ATG5/7参与METH和HIV-1Tat蛋白协同诱导的树鼩中脑神经元自噬

李 娟，晏和熙，李红梅，吕丽琼，曾晓锋，代解杰

(1.昆明医科大学基础医学院，昆明 650500； 2.中国医学科学院/北京协和医学院医学生物学研究所，实验树鼩标准化与应用研究云南省创新团队，昆明 650118； 3.昆明医科大学法医学院，昆明 650500)

众所周知，HIV感染和毒品滥用是当今世界上严重两大的社会和公共卫生问题，目前临床使用的抗逆转录病毒疗法(cART)虽然改善了HIV感染者的健康状况，但是不能改善HIV相关神经认知障碍(HAND)的症状，因此，HAND仍然是HIV感染者面临的主要问题之一[1]，而毒品的滥用增加了HAND的风险。

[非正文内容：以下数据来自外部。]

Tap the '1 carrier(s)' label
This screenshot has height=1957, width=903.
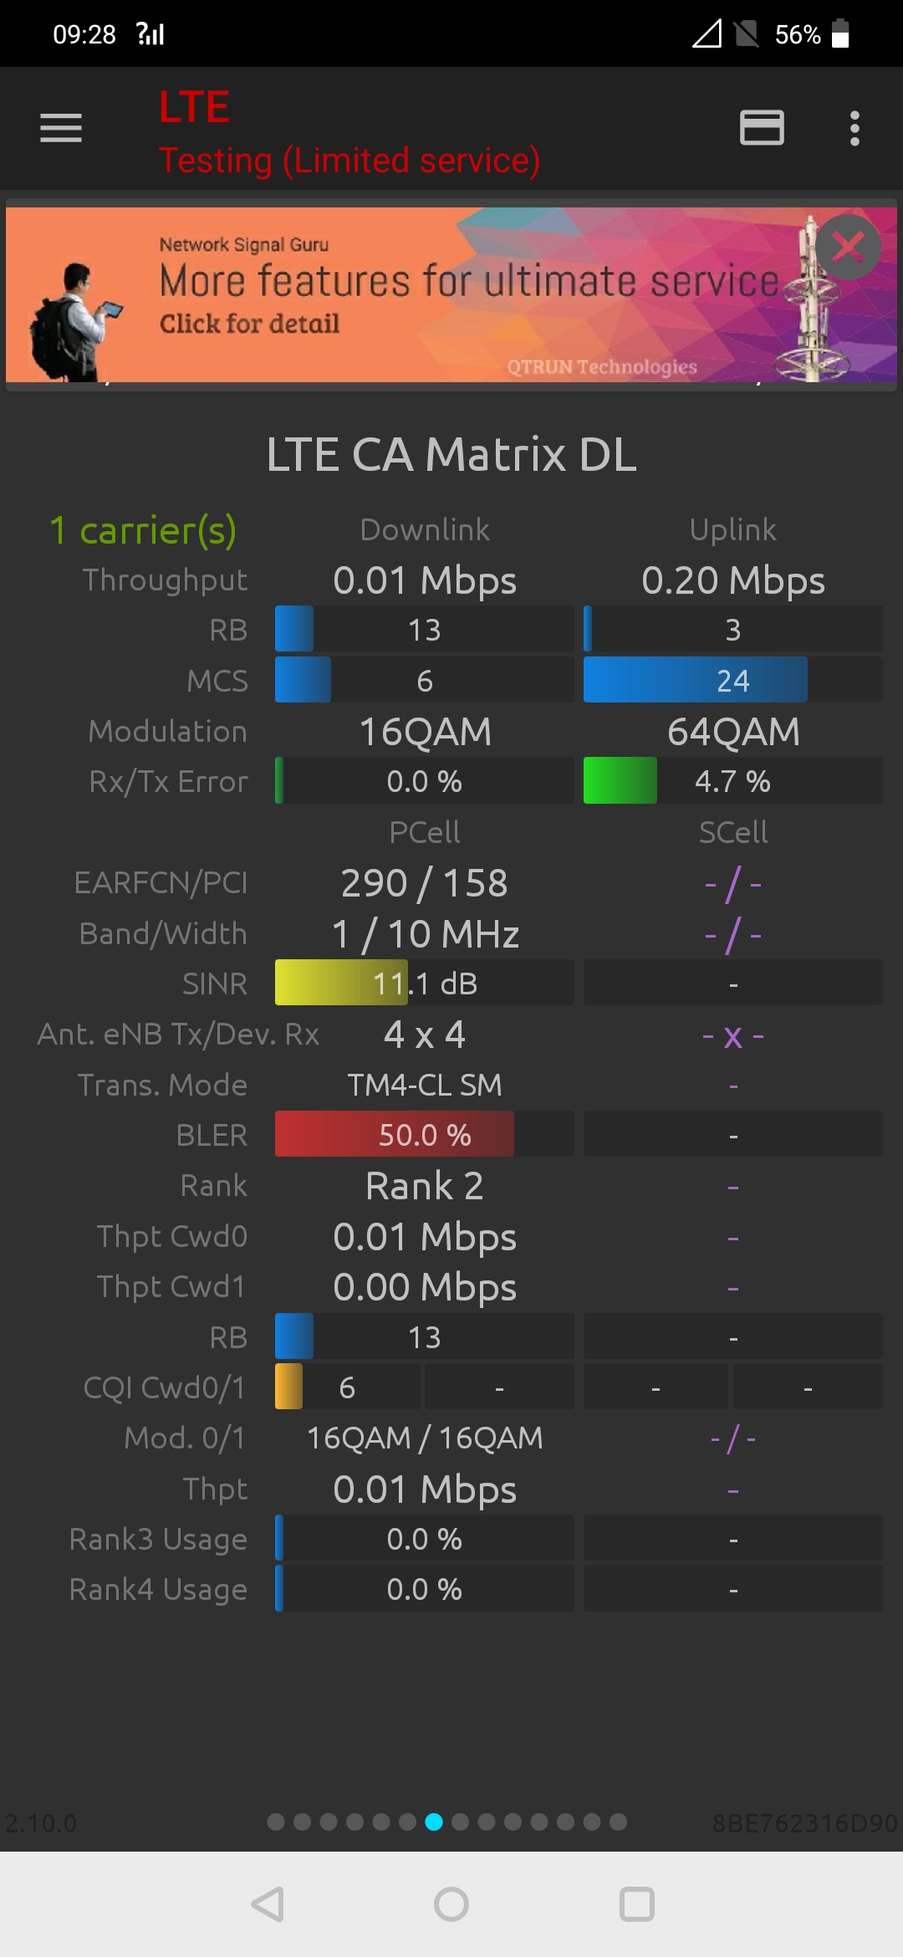143,530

METH即甲基苯丙胺(Mmethamphetamine, METH)也称为“冰毒”，会影响中枢神经系统功能的正常发挥。甲基苯丙胺滥用常常伴随HIV病毒的感染，而且甲基苯丙胺可以影响HIV病毒的复制和发病机制[2]，这些HIV感染者也表现出更大的神经损伤和更高的认知能力下降。

HIV-1Tat蛋白是一种病毒蛋白，可以通过诱导神经细胞凋亡、自噬以及神经突触的改变，产生神经毒性，是HAND的主要致病因子之一[3-4]。而METH能够刺激多巴胺神经元产生活性氧分子(ROS)从而导致谷氨酸代谢异常[5]，因而产生神经毒性。之前我们报道，METH和HIV-1Tat蛋白可以显著增加神经细胞凋亡和自噬的风险，两者具有协同作用[6-7]，然而这种协同作用的分子机制还不清楚。

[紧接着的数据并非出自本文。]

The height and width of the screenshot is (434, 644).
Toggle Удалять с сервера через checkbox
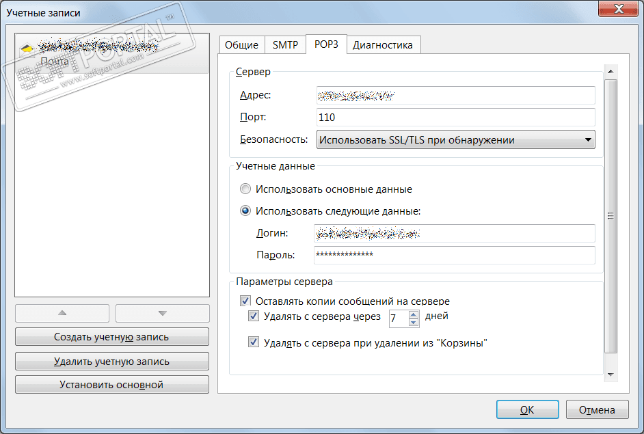pos(254,316)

细胞死亡可以是偶然死亡，也可以是程序化死亡，都是为了维持细胞内环境的稳定。程序性细胞死亡依赖于特定的信号通路，导致裂解或非裂解形态，有凋亡(apoptosis)和自噬(autophagy)两种形式。自噬意即细胞的自我吞噬，是通过降解和回收细胞成分来维持细胞稳态，需要超过30多种自噬相关蛋白(ATG)来进行调节这个过程[8]。树鼩(Tupaia Belangeri)虽然是一种小型哺乳动物，但是因为它与人类的亲缘关系相近，一些研究人员甚至将树鼩归类为一种独立的哺乳动物分类群[9]，而且树鼩大脑较发达，因此很多研究者将树鼩作为研究人类神经系统疾病的动物模型。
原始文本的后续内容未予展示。